TASK DETAILS: Among the entries below, one stretch runs from the line that contains "Bez iznenađenja kod" through the line that contains "Teniska revolucija! Istorijska odluka koja menja sve (145, 2279)". Repeat that stretch exactly, ends included, and only that.
※ ※ ※
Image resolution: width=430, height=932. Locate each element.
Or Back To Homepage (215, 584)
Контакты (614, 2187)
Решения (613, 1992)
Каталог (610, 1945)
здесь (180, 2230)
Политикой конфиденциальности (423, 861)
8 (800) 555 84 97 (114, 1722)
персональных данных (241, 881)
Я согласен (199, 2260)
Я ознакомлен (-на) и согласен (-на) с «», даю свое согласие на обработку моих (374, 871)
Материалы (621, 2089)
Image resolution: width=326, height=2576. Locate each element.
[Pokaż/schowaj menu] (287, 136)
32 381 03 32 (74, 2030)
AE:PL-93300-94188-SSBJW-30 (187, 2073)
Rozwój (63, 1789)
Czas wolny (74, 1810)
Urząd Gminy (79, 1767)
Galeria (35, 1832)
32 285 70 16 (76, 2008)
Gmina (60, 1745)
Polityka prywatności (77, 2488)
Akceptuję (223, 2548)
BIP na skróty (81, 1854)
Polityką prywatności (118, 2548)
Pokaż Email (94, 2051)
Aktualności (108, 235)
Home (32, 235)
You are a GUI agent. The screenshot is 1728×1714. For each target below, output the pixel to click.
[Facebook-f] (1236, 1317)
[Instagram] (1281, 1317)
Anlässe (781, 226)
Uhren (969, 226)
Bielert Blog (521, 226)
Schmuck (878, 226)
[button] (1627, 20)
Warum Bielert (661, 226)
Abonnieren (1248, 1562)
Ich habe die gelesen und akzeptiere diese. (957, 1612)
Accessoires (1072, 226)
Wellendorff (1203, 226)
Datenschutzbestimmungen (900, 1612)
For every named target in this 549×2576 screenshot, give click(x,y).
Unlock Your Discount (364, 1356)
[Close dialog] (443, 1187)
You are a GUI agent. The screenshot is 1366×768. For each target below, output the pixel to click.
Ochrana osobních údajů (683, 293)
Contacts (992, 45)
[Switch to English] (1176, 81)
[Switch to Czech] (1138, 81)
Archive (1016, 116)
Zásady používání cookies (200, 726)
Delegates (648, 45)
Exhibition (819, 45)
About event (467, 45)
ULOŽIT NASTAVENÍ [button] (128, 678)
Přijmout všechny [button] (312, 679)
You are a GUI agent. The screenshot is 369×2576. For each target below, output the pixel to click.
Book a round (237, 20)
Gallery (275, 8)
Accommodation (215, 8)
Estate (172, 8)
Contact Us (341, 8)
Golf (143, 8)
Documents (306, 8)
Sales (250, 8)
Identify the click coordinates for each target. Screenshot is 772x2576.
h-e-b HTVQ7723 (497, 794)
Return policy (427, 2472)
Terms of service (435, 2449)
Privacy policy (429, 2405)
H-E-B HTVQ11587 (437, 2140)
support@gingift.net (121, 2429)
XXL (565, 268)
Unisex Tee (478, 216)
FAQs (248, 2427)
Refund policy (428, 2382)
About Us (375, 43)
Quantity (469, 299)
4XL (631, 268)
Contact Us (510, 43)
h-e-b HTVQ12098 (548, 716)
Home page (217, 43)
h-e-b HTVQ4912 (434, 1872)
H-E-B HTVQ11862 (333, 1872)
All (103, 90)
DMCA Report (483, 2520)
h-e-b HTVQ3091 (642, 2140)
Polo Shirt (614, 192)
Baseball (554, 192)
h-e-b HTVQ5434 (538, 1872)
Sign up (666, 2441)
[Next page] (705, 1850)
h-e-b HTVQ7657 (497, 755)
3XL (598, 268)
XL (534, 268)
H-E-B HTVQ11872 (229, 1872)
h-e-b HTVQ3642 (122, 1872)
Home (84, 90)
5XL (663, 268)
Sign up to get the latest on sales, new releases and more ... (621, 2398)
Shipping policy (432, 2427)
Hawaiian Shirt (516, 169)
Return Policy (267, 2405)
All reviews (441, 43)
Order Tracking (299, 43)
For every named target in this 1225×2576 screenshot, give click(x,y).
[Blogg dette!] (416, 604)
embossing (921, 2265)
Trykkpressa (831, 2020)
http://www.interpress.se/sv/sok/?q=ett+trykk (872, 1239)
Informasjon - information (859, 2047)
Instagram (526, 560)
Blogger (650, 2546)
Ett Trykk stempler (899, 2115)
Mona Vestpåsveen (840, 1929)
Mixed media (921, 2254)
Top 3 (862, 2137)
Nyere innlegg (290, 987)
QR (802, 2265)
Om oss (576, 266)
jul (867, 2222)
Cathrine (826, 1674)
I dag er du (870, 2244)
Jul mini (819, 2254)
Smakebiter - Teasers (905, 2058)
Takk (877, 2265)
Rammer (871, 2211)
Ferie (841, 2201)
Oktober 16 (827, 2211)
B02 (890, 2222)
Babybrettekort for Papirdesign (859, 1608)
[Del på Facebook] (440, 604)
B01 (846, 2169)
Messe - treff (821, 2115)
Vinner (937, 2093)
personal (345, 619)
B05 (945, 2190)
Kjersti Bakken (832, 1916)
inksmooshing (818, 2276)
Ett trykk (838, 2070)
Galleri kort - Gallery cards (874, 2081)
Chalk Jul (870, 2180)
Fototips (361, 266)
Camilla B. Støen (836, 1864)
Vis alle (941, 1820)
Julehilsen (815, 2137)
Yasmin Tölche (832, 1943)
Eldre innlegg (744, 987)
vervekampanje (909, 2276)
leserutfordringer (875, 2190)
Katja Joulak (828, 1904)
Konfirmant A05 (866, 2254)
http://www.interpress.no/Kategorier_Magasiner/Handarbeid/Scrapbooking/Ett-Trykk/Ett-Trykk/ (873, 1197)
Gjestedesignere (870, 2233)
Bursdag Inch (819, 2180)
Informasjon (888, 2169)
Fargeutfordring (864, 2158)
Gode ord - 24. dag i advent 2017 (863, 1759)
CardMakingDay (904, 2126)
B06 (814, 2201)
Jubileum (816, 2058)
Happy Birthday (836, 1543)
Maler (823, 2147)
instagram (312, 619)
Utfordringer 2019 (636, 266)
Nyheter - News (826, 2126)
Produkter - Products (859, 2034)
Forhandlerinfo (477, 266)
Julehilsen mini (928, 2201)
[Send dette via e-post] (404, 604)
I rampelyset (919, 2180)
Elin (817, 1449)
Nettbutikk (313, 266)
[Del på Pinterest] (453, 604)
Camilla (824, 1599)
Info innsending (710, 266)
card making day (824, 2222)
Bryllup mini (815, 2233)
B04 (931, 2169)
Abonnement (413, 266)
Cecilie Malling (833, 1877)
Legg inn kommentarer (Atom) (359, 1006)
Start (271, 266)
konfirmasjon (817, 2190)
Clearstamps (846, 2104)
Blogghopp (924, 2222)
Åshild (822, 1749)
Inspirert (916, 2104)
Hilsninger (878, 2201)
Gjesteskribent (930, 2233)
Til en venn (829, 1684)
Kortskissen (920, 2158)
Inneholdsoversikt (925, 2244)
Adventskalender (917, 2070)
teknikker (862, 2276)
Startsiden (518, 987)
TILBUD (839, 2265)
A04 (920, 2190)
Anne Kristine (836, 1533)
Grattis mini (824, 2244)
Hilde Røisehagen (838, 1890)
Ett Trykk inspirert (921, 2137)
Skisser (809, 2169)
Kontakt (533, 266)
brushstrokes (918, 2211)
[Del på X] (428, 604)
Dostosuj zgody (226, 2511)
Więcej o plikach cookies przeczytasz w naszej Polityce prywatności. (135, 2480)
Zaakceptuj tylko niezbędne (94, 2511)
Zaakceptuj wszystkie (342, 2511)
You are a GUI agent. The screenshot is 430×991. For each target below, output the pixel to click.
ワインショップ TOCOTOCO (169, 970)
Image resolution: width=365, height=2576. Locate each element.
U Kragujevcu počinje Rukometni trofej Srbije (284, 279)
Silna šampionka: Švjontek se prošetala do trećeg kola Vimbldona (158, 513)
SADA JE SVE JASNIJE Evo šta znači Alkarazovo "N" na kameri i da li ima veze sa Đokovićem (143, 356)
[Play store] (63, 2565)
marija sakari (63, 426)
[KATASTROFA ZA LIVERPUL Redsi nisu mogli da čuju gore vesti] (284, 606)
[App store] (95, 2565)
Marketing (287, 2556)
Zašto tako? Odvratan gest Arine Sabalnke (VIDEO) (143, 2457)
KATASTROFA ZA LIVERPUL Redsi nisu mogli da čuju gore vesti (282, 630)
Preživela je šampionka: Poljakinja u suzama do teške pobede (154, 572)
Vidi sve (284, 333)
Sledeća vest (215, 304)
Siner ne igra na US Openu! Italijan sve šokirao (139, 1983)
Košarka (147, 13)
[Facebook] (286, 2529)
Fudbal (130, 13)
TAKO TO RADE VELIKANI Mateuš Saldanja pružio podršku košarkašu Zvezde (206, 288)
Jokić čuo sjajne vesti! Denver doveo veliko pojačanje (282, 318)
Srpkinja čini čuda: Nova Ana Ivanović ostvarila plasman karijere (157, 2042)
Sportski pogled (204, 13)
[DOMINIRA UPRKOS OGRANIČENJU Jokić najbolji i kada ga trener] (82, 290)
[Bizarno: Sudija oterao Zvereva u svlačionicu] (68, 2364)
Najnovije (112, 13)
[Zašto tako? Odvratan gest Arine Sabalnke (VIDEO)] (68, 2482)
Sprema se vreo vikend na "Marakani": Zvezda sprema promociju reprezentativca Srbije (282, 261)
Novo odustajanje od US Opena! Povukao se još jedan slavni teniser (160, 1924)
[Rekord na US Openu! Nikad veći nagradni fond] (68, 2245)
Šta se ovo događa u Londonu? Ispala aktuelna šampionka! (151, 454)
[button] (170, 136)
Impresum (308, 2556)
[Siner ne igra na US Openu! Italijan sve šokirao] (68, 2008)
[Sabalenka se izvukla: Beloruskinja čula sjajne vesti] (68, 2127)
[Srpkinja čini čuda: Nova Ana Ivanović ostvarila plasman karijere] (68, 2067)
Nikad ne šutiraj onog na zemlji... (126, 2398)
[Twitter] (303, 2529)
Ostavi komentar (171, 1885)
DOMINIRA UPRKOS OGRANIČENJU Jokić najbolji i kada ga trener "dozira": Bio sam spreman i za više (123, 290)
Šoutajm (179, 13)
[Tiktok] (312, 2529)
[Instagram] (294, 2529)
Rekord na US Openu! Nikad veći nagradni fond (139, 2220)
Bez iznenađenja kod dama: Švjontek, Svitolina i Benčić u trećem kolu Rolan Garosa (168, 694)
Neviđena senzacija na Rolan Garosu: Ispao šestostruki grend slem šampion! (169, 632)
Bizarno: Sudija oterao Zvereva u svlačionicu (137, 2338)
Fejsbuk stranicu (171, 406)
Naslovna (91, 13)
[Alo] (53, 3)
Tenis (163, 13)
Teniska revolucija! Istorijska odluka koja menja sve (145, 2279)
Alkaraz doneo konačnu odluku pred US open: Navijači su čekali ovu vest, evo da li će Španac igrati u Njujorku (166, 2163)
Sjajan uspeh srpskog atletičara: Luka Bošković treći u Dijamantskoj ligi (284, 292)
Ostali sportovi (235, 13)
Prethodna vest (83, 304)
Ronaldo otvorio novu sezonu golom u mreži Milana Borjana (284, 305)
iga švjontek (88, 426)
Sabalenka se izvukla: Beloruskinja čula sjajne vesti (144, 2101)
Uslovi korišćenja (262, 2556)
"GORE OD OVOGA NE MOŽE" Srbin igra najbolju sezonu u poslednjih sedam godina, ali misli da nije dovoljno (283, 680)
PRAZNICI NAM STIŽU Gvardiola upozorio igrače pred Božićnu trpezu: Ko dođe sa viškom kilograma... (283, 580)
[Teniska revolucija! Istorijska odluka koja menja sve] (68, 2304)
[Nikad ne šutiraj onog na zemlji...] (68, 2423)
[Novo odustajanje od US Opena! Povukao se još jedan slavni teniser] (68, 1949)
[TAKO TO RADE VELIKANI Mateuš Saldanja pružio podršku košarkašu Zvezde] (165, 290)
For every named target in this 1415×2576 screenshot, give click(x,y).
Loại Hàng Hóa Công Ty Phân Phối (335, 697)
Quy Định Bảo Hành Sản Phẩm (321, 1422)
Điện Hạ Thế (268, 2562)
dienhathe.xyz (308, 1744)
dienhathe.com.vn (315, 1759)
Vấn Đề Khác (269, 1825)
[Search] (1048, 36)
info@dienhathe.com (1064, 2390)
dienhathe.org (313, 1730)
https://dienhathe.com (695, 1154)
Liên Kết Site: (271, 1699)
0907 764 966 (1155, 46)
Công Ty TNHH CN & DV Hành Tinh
※ ※ ※
ANSWER SECTION:
Bez iznenađenja kod dama: Švjontek, Svitolina i Benčić u trećem kolu Rolan Garosa (168, 694)
Neviđena senzacija na Rolan Garosu: Ispao šestostruki grend slem šampion! (169, 632)
Bizarno: Sudija oterao Zvereva u svlačionicu (137, 2338)
Fejsbuk stranicu (171, 406)
Naslovna (91, 13)
[Alo] (53, 3)
Tenis (163, 13)
Teniska revolucija! Istorijska odluka koja menja sve (145, 2279)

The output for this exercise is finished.